Although `TypeVar` will make your days a little bit worse, they are often
necessary, and we suggest making peace with having to use them. However, in some
situations you can instead use the
[`@overload` decorator](https://docs.python.org/3/library/typing.html#typing.overload).
This alternative will work whenever you can enumerate a small number of specific
types. The `@overload` decorator lets you describe multiple input type to return
type mappings for your function, without actually changing the return-type
dispatch. It's also more flexible than `TypeVar`s in many situations, as you can
express more subtle relationships. We use `@overload` extensively in our array
definitions, to represent numpy's polymorphic behavior, so you can find some
more complex examples of `@overload` in the `thinc.types` module.

```python
### Type logic with overload
@overload
def toggle_types(hello: str) -> int:
    ...

@overload
def toggle_types(hello: int) -> str:
    ...

def toggle_types(hello: Union[str, int]) -> Union[str, int]:
    return 1 if isinstance(hello, str) else "hello"
```

<!--

## Interpreting type errors {#interpreting-errors}
- maybe sub-headlines for the most common error types users might encounter and how to read them (because it can be a bit confusing if you're new to mypy – both understanding what it actually means and what's wrong and finding *where* to fix it)
- note on how mypy doesn't check types if functions aren't typed at all (could potentially cause confusion)
-->

## Tips, tricks & best practices {#tips}

- If you're just starting out with type annotations, try just using them in your
  model-building functions. The type annotations can help you plan your model
  "top down", so you can see when things aren't lining up even without running
  the type checker.

- If you're using the [`@registry` decorator](/docs/usage-config#registry) to
  register functions for the config system, you probably want to add type
  annotations to your declaration. This lets the config system validate the
  arguments, which can catch a lot of errors.

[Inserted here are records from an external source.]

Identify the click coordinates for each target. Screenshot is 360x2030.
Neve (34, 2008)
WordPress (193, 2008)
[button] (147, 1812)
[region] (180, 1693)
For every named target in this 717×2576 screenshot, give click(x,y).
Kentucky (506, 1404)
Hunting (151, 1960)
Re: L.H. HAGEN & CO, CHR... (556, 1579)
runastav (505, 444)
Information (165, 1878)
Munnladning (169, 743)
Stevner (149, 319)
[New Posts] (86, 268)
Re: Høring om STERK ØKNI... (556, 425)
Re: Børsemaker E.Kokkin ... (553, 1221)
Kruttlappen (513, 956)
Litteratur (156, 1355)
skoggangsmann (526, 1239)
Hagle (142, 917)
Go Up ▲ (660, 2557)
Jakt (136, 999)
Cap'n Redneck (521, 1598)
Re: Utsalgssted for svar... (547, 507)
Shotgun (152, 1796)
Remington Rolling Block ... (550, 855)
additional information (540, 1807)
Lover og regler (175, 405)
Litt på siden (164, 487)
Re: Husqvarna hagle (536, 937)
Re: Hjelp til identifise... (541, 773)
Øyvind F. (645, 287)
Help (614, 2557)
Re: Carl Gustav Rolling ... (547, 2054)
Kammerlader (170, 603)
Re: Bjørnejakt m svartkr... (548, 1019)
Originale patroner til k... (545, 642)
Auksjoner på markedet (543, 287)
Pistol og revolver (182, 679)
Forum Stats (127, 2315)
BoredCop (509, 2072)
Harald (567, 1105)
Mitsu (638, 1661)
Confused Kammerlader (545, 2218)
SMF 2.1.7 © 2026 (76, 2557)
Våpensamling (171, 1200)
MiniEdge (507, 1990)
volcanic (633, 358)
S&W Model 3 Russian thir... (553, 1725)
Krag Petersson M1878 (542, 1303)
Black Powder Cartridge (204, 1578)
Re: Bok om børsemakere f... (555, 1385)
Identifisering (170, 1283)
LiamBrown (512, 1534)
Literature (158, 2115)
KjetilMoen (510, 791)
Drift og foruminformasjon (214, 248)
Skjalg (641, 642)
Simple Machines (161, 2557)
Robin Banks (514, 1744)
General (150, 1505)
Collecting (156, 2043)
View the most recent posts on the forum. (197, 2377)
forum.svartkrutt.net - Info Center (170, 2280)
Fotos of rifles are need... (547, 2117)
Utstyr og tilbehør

- Writing type-checked code invites slightly different conventions. You'll often
  want to split interfaces up into several functions, so that the types are a
  bit more specific. For instance, we made separate
  [`alloc2f`, `alloc2i`, `alloc3f` etc.](/docs/api-backends#alloc) methods on
  the `Ops` object, because these return specific types. We only use the generic
  one for generic code, where the desired type is unknown.

- Instead of nested Python containers, try using the
  [`@dataclass`](https://docs.python.org/3/library/dataclasses.html) decorator
  to create small, behavior-less struct-like classes. You would have to create a
  name for the nested format anyway, so it may as well be a useful type.

- It sometimes helps to think of the type-checker as trying to _falsify_ your
  code, rather than trying to _validate_ it. For instance, if you're looking at
  a particular piece of code, you might see that the variable passed into your
  function is of a certain type, and the type-checker knows that – so why does
  it raise a problem in the function? The answer is that the checker is thinking
  about _any possible_ input value, according to the type declarations.